> Supplied data:
▼

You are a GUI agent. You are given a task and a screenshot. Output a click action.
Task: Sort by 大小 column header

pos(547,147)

▲
▼

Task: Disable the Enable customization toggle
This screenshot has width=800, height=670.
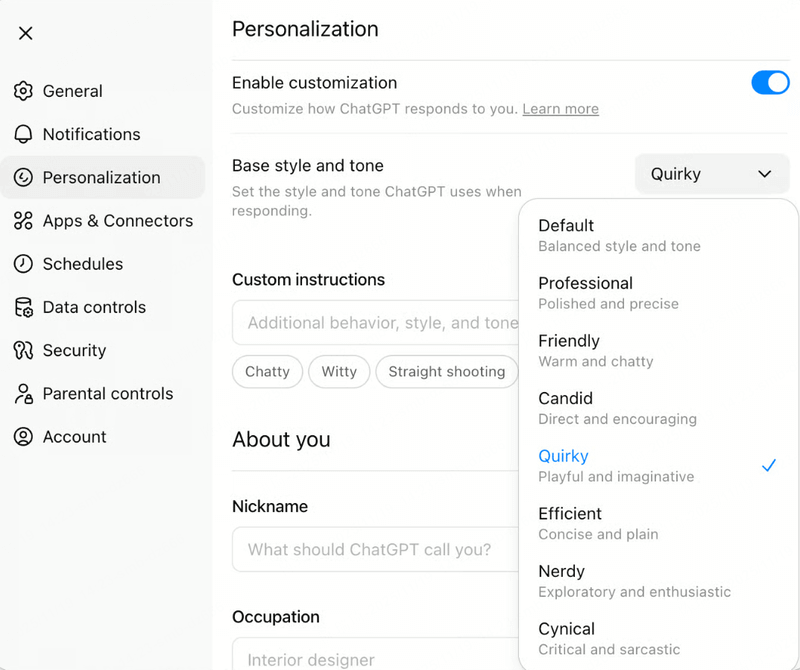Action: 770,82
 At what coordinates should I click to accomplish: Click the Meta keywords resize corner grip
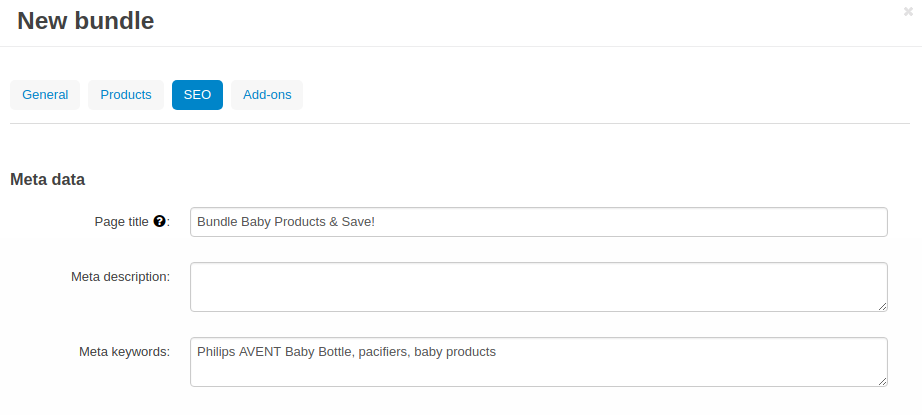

▲
▼

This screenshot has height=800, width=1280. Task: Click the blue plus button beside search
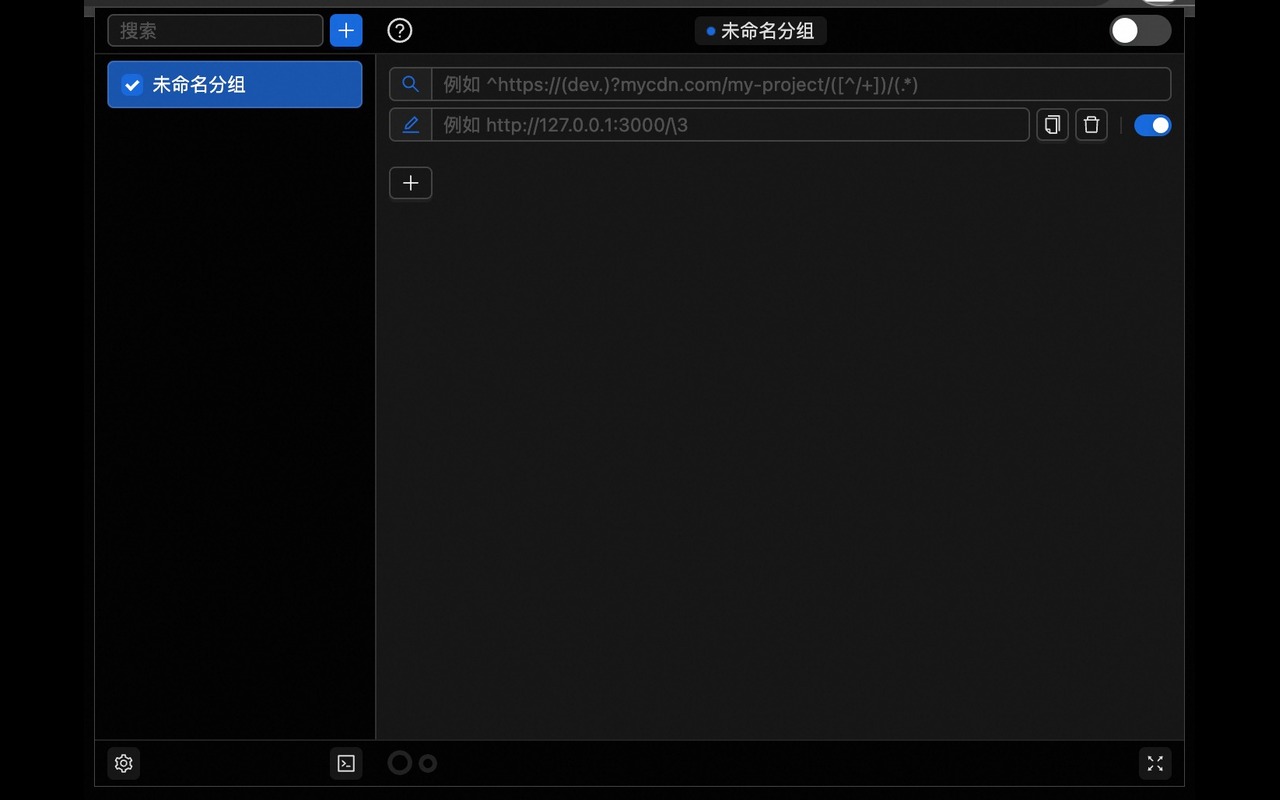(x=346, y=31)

▲

Above are some entries; copy exactly the lines from the line with "Task: Disable the Enable customization toggle" through the line with "At what coordinates", both included, but none of the pictures.

> Response for this exercise:
Task: Disable the Enable customization toggle
This screenshot has width=800, height=670.
Action: 770,82
 At what coordinates should I click to accomplish: Click the Meta keywords resize corner grip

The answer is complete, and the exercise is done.